(Reuters) - Laura Perryman expected her medical company, Stimwave Technologies Inc, would have to wait several years for its painkilling device to win U.S. approval as a treatment for chronic migraines.
She now thinks it could be done in months, thanks to a new initiative by the U.S. Food and Drug Administration to use medical device-based treatments, diagnostic tests and mobile medical apps to address the country’s opioid crisis.
When President Donald Trump declared a public health emergency over the abuse of heavy-duty painkillers like oxycodone and hydrocodone, he ordered all government agencies to take action in response to the death of 70,000 Americans last year from drug overdoses.
The FDA told Reuters it has received over 200 submissions from companies seeking a speedy approval process for their devices. These range from Stimwave’s Halo to painkilling products made by Abbott Laboratories and other industry heavyweights as an alternative to opioids.
“We’re pleased by the robust interest in this innovation challenge and the acknowledgement from developers about the unique and important role medical devices, including digital health technologies like mobile medical apps, have the potential to play in tackling the opioid crisis,” FDA Commissioner Scott Gottlieb said.
Perryman’s Halo devices, which look like angel hair pasta and are so small they can be injected into a nerve, took four years to get U.S. approval under other names for easing leg and back pain.
She hopes a spot on the FDA program will see Halo approved within a year as an alternative to opioids, which are currently used to treat an estimated 50 percent of patients who come to emergency rooms with migraines.
“This is kind of perfect for something like ours...since the device is shown to be safe already,” said Perryman, who founded privately-held Stimwave in South Florida seven years ago.
The FDA has been increasingly reluctant to greenlight new opioids for market but earlier this month approved a potent opioid-based painkiller from AcelRx Pharmaceuticals Inc placing tight restrictions on its distribution and use. In a rare move, Gottlieb made a public statement at the time, explaining the decision.
The regulator’s push for alternatives to opioids has helped drive interest from venture capital funds and institutional investors this year in firms promising to develop alternatives, according to interviews with device companies, financial services firms and brokerage Cowen & Co.
For example, privately-held Virpax Pharmaceuticals, which makes an aerosol spray that delivers a non-opioid pain drug, said it had four or five banks interested in running its Series A investment round this summer versus just one in the past.
Abbott, like rivals Boston Scientific Corp and Nevro Corp, makes neuromodulation implants which stimulate the nervous system to mask pain signals before they reach the brain.
Abbott has submitted an entry for the competition in the hope it will slash waiting times, which often stretch several months just to get an initial meeting, according to Dr. Allen Burton, Abbott’s medical director of neuromodulation.
“Devices that are part of this (program) will be streamlined... their meeting will go to the top of the pile,” said Burton.
While neuromodulation is only a small part of Abbott’s large medical device business, the unit is seen as a growth engine for the company. Burton estimates between 10-to-20 percent of the growth Abbott has seen in its neuromodulation business could be tied to doctors prescribing its devices for pain after surgery or from injury to patients that are opioid averse.
Boston Scientific did not apply for the contest, but the company is investing “heavily” in its neuromodulation unit, which was its fastest-growing at nearly 23 percent in the latest quarter, according to Maulik Nanavaty, senior vice president at the device maker.
“We continue to make external investments in early (neuromodulation) technology,” he told Reuters.
To be sure, these devices are not seen as a silver bullet for opioid addiction. Nirad Jain, a partner at consulting firm Bain & Co, believes many of the solutions on the table are just tinkering at the edges of a problem that needs to be solved by doctors simply settling for fewer or less potent opioids.
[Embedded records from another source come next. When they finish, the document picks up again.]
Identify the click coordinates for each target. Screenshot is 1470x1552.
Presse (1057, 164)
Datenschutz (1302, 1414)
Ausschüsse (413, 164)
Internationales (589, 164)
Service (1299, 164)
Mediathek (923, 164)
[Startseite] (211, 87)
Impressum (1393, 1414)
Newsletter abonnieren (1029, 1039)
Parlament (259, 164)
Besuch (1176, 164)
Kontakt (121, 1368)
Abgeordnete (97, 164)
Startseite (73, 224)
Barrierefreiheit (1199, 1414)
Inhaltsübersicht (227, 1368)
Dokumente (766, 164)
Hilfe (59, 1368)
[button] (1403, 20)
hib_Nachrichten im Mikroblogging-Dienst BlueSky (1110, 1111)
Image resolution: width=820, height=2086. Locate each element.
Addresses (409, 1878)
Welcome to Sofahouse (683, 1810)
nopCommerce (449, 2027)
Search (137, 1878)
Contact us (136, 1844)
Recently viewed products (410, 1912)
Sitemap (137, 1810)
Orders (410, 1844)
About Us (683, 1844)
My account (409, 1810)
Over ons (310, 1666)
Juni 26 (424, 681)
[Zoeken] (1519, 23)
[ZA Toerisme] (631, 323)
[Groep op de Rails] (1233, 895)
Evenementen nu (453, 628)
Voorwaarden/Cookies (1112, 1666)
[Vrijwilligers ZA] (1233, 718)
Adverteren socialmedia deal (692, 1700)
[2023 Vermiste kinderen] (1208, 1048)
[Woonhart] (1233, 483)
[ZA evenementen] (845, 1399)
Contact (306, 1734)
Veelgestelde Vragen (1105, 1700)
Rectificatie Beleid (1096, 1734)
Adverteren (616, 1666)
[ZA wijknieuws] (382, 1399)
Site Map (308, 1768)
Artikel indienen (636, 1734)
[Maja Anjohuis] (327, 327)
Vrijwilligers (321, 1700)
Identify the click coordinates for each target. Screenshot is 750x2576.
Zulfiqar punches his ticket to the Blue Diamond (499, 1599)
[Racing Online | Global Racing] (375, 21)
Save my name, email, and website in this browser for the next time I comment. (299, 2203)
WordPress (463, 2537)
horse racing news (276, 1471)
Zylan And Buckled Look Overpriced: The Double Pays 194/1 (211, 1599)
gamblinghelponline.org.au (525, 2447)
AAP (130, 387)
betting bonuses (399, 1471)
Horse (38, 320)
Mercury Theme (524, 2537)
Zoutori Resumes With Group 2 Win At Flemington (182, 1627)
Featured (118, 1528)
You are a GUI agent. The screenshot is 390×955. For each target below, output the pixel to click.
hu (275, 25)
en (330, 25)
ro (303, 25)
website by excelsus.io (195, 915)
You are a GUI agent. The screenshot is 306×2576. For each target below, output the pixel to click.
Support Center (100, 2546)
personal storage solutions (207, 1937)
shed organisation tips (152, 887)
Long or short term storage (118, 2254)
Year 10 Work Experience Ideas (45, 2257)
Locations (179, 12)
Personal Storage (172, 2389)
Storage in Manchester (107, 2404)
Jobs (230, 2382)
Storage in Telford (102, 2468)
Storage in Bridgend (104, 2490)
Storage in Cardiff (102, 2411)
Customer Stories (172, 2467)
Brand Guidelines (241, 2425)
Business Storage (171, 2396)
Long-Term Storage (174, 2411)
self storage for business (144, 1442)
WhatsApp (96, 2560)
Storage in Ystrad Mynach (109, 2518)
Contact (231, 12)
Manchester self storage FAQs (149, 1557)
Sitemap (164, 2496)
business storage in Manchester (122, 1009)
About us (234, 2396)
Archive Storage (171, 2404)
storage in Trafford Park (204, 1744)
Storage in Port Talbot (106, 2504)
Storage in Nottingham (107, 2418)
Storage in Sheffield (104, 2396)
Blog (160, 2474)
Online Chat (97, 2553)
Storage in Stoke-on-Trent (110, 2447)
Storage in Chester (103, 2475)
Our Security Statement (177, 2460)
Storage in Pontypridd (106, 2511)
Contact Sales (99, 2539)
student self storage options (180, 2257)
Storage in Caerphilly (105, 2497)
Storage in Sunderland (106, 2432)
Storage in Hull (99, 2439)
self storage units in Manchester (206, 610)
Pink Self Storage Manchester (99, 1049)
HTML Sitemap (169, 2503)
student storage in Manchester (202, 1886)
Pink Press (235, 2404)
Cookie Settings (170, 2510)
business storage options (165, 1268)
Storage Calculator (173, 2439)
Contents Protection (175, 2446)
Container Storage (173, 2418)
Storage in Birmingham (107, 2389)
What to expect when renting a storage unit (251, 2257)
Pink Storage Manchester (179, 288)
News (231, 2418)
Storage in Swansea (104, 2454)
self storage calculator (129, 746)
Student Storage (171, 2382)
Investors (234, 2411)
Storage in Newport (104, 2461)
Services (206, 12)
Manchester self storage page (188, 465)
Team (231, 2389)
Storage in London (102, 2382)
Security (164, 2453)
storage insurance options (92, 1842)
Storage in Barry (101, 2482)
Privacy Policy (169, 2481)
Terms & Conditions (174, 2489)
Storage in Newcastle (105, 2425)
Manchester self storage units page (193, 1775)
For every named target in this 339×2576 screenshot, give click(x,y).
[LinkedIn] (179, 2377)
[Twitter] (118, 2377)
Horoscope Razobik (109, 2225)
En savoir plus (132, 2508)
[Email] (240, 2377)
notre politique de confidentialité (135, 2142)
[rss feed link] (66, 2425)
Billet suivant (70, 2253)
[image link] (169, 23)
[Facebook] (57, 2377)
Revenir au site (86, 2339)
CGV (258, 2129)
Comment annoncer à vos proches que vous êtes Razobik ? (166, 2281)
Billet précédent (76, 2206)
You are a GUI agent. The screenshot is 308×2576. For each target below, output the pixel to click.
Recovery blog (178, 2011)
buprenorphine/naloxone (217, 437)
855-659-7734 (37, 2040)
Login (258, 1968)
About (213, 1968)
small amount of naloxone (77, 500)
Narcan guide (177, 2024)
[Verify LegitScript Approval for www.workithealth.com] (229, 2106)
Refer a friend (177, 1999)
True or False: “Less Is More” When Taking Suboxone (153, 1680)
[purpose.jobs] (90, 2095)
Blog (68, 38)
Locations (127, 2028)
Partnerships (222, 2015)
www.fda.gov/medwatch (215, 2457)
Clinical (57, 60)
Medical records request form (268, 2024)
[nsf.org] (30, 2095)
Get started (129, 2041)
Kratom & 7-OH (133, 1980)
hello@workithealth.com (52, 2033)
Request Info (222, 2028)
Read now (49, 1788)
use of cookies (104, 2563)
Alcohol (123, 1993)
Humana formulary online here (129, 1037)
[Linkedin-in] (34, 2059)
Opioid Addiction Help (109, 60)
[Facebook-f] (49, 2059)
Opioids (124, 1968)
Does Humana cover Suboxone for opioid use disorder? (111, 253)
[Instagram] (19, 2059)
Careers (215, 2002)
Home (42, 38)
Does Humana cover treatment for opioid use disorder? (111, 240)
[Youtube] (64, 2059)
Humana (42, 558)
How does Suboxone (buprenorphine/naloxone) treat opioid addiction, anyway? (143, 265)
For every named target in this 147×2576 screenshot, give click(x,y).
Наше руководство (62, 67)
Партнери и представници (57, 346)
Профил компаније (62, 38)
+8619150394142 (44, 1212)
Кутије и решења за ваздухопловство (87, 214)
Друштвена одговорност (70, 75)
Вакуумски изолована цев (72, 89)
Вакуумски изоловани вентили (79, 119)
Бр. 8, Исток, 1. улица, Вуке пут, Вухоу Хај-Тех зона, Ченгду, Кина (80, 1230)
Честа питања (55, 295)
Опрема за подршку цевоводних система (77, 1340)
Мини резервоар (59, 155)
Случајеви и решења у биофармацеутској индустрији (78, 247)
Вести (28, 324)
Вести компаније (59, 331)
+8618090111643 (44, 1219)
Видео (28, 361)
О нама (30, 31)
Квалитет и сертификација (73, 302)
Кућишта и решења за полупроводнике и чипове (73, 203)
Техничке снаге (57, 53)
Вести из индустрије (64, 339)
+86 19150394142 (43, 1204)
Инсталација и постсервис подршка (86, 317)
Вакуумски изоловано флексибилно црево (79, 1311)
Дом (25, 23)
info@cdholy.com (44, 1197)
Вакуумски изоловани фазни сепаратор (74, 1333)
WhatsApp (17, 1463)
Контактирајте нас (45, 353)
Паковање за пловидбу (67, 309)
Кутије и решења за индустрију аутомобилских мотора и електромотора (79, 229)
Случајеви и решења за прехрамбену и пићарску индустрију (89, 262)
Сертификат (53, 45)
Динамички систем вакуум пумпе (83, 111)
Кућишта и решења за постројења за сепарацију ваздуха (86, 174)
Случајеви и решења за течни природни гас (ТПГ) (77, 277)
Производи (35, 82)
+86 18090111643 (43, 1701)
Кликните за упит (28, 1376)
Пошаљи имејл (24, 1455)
Academics and charitable groups dealing with the social fallout of the crisis say the bulk of the rise in deaths stems from misuse of prescription painkillers. That has put the onus on regulators in September to issue new rules cracking down on prescribing by doctors.
“The goal is that these guidelines will provide evidence-based information on the proper number of opioid doses that should be dispensed,” Gottlieb said in a statement at the time.
“Our goal is to help prevent patients from becoming addicted by decreasing unnecessary or inappropriate exposure to opioids.”
Although the FDA contest is limited to devices and app-based solutions for pain and addiction, the current regulatory climate is also conducive to companies developing opioid-alternative pharmaceuticals.
Drugmakers including Pfizer Inc, Eli Lilly and Co, Regeneron Pharmaceuticals Inc and Teva Pharmaceutical Industries Inc have been packing their pipelines with potential solutions to the crisis and there are 120 non-opioid drugs under FDA review this year, up some 650 percent since 2013, according to business intelligence firm Informa.
(Non-opioid drug applications surge png, tmsnrt.rs/2ReUI2H)
Privately-held SPR Therapeutics Inc told Reuters it has entered its “temporary” neuromodulation device in the contest. Similarly to Stimwave’s, its product is implanted into the body but can be surgically removed after about two months. Josh Boggs, a senior executive at the company, expects to get quicker feedback from the FDA and shorter review times in the wake of the crisis.
After years in the business, he believes the crisis has increased the agency’s desire to collaborate with medical technology companies like his.
“I feel like (FDA) people are coming well prepared to meetings and are very engaged in it. It feels like an atmosphere that’s conducive to finding a solution,” he said.
(The story corrects third paragraph to say the deaths were from drug overdoses, not specifically opioid overdoses)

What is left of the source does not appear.